Dark fruit flavours with notes of wild blackberry. The palate is full and round with hints of chocolate and savoury oak to finish.
Drinking well from release date this wine can be enjoyed young or with careful cellaring will mature into a more complex wine that can be enjoyed for the next five years or beyond.
A blend of 59.1 per cent Cabernet Sauvignon, and 40.9 per cent Merlot. The two varietals were kept separate through fermentation up until the time of blending. Fruit was held cold for four days to assist with the extraction of flavour and to enhance colour stability. During the primary alcoholic fermentation the fermenting must was hand-plunged and pumped over up to four times a day.
When dry the young wine was pressed and then racked off gross lees to a mix of tanks, 23 per cent new French oak and the balance seasoned older French oak. The wine underwent a clean malolactic fermentation while ageing in oak for 7 months. Various different blend options were trialled before the winemakers settled on the final wine composition.

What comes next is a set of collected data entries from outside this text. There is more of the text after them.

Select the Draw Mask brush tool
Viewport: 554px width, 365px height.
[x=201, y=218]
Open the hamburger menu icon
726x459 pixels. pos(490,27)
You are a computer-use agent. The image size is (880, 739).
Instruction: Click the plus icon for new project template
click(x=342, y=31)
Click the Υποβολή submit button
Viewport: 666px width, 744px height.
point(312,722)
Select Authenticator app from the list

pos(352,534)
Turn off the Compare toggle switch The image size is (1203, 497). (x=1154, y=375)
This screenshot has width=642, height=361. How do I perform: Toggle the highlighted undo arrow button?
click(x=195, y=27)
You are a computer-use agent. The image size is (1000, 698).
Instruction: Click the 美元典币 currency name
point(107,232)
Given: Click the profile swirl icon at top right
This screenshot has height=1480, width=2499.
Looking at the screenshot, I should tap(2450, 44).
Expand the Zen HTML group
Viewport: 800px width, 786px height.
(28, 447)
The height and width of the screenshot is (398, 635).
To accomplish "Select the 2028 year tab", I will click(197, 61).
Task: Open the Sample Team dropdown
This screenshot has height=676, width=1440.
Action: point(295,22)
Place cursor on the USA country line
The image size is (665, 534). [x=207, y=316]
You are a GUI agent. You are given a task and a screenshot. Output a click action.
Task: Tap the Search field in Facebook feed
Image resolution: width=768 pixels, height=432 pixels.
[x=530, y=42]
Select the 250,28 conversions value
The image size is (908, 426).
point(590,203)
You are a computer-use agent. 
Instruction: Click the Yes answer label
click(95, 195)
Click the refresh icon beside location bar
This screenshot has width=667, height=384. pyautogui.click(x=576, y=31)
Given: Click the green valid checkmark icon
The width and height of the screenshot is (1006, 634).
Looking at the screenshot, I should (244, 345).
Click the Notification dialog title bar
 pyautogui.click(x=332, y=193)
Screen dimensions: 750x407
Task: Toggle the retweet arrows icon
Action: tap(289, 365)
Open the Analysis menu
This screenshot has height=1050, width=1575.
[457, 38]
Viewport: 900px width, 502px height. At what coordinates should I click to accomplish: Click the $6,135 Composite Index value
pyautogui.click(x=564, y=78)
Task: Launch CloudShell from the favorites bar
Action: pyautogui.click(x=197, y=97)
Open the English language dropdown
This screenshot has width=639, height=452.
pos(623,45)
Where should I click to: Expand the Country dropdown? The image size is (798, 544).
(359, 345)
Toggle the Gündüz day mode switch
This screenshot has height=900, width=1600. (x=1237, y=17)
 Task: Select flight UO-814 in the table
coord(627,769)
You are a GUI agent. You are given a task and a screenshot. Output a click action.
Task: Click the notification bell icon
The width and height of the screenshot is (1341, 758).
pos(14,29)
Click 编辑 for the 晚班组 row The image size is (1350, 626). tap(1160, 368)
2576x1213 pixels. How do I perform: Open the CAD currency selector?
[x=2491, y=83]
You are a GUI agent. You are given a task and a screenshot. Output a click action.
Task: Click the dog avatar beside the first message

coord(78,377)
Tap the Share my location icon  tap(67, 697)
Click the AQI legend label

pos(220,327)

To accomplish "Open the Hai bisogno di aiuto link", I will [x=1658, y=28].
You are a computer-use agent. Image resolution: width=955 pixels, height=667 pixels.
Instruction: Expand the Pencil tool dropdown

Sourced from within the Gimblett Gravels winegrowing district in the Hawke’s Bay region. The free draining gravel type soil is vigour moderating. This combined with the climate are the perfect mix for the growth of Cabernet Sauvignon, Merlot and Malbec. The fruit was carefully monitored during ripening and harvested in the cool evening at maximum flavour maturity and physiological ripeness.
Alcohol 13.5%v/v, Acidity 5.5g/litre, pH 3.50
Matched perfectly with pan seared venison and wild rice salad.